Pandas read_csv without knowing whether header is present
using new feature - selection by callable:
cols = ['Name','Sex']
df = (pd.read_csv(filename, header=None, names=cols)
[lambda x: np.ones(len(x)).astype(bool)
if (x.iloc[0] != cols).all()
else np.concatenate([[False], np.ones(len(x)-1).astype(bool)])]
)
using .query() method:
df = (pd.read_csv(filename, header=None, names=cols)
.query('Name != "Name" and Sex != "Sex"'))
i'm not sure that this is the most elegant way, but this should work as well:
df = pd.read_csv(filename, header=None, names=cols)
if (df.iloc[0] == cols).all():
df = df[1:].reset_index(drop=True)
I've come up with a way of detecting the header without prior knowledge of its names:
if any(df.iloc[0].apply(lambda x: isinstance(x, str))):
df = df[1:].reset_index(drop=True)
And by changing it slightly, it can update the current header with the detected one:
if any(df.iloc[0].apply(lambda x: isinstance(x, str))):
df = df[1:].reset_index(drop=True).rename(columns=df.iloc[0])
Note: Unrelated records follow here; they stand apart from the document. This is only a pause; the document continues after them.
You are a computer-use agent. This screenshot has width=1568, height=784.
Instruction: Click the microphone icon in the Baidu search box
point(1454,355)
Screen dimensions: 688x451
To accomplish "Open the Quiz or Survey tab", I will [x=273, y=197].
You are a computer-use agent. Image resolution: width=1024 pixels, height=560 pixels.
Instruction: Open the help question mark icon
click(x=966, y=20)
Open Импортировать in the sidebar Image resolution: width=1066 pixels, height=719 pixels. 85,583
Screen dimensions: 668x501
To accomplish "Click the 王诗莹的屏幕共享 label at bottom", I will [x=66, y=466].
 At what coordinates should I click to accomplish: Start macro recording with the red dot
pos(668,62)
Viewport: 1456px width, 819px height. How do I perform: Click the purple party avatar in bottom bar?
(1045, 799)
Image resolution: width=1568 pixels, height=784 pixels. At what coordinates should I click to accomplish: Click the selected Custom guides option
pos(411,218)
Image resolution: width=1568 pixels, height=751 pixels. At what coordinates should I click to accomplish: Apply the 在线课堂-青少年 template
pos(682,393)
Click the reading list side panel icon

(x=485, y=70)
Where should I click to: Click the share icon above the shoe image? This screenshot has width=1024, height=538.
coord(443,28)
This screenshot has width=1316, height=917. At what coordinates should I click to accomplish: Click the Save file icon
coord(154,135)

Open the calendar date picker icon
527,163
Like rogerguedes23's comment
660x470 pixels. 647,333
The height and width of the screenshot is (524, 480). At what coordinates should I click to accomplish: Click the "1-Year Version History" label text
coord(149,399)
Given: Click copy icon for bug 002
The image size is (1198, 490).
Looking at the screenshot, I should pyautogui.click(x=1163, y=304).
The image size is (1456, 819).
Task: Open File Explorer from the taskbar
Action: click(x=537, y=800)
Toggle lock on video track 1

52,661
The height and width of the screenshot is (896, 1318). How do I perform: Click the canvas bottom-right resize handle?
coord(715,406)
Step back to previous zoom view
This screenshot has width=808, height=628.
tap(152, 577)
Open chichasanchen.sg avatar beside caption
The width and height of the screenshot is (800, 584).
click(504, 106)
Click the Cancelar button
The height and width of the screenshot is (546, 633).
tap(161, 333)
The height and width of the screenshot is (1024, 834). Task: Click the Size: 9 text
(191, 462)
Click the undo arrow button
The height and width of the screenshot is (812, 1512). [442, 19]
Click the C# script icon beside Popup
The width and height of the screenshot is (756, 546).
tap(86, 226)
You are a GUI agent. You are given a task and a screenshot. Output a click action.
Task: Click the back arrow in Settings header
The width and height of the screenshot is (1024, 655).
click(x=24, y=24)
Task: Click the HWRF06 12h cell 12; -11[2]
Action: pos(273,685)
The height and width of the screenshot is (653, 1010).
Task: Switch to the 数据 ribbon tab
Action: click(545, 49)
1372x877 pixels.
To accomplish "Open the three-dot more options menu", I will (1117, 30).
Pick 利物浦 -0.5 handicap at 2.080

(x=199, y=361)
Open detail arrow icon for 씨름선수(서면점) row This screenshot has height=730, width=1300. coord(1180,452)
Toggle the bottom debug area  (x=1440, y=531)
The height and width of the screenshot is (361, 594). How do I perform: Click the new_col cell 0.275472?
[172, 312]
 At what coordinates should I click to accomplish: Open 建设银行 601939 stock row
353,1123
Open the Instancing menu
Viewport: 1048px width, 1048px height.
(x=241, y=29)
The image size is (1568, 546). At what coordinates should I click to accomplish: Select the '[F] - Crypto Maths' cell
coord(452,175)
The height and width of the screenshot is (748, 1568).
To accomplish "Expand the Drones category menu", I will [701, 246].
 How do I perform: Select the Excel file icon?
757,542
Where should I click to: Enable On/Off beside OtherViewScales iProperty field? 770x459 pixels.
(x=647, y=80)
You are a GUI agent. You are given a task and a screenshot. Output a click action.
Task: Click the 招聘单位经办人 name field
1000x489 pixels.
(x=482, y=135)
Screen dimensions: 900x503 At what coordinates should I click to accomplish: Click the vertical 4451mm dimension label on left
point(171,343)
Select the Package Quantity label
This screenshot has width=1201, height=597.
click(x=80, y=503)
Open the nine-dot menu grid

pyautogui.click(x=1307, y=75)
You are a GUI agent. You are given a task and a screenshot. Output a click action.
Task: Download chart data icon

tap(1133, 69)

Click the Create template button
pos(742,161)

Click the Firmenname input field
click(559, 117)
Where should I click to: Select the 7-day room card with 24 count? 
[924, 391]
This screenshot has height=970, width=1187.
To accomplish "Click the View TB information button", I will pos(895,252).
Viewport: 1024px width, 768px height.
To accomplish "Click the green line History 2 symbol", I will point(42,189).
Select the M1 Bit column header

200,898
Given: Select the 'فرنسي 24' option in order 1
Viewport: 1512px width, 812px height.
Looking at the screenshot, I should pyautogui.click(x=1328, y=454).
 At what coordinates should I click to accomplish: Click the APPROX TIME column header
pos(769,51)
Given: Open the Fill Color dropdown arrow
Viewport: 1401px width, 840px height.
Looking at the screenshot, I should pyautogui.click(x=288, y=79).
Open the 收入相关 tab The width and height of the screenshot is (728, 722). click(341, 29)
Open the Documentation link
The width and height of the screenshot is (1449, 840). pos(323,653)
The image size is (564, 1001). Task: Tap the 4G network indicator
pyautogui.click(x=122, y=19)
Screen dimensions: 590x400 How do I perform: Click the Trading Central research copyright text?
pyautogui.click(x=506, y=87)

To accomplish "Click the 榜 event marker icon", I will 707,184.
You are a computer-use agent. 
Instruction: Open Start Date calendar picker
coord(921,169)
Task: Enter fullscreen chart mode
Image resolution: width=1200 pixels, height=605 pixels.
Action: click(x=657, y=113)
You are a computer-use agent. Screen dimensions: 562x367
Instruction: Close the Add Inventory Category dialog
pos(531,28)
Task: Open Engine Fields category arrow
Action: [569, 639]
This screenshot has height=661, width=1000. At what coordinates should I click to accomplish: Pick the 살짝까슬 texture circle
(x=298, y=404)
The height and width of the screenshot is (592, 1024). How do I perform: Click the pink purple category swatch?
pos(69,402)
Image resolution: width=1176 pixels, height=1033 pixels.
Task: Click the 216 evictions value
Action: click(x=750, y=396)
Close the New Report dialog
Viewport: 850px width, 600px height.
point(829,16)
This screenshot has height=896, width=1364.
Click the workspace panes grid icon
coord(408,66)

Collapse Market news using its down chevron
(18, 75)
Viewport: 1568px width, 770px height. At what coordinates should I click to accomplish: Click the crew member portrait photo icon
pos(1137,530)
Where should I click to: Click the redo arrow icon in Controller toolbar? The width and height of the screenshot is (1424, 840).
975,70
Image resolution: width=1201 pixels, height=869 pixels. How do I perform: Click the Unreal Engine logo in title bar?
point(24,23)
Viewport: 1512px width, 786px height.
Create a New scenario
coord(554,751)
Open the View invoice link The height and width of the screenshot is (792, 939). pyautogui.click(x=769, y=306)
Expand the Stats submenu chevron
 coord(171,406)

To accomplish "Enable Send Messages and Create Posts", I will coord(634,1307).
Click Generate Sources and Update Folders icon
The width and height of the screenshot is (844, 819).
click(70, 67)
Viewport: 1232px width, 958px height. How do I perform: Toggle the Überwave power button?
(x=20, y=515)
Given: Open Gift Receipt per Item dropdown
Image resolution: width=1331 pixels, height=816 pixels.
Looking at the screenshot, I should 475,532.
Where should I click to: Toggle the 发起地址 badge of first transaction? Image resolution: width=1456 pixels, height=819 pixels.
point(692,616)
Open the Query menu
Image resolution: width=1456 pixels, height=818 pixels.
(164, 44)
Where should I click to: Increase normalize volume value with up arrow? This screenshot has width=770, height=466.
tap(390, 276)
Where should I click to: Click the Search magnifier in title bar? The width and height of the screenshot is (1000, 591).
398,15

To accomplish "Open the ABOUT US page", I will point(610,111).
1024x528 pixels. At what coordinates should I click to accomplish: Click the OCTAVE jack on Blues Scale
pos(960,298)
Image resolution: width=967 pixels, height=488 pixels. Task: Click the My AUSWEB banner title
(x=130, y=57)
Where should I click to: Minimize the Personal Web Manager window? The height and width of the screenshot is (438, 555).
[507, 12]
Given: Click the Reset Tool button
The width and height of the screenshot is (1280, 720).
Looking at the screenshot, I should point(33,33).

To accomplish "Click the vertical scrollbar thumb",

This would allow easily selecting the desired behavior:
update_header = True
if any(df.iloc[0].apply(lambda x: isinstance(x, str))):
new_header = df.iloc[0]
df = df[1:].reset_index(drop=True)
if update_header:
df.rename(columns=new_header, inplace=True)
Pros:
- Doesn't require prior knowledge of the header's names.
- Can be used to update the header automatically if an existing one is detected.
Cons:
- Won't work well if data contains strings. Replacing
if any()
to require all elements to be strings might help, unless data also contains entire rows of strings.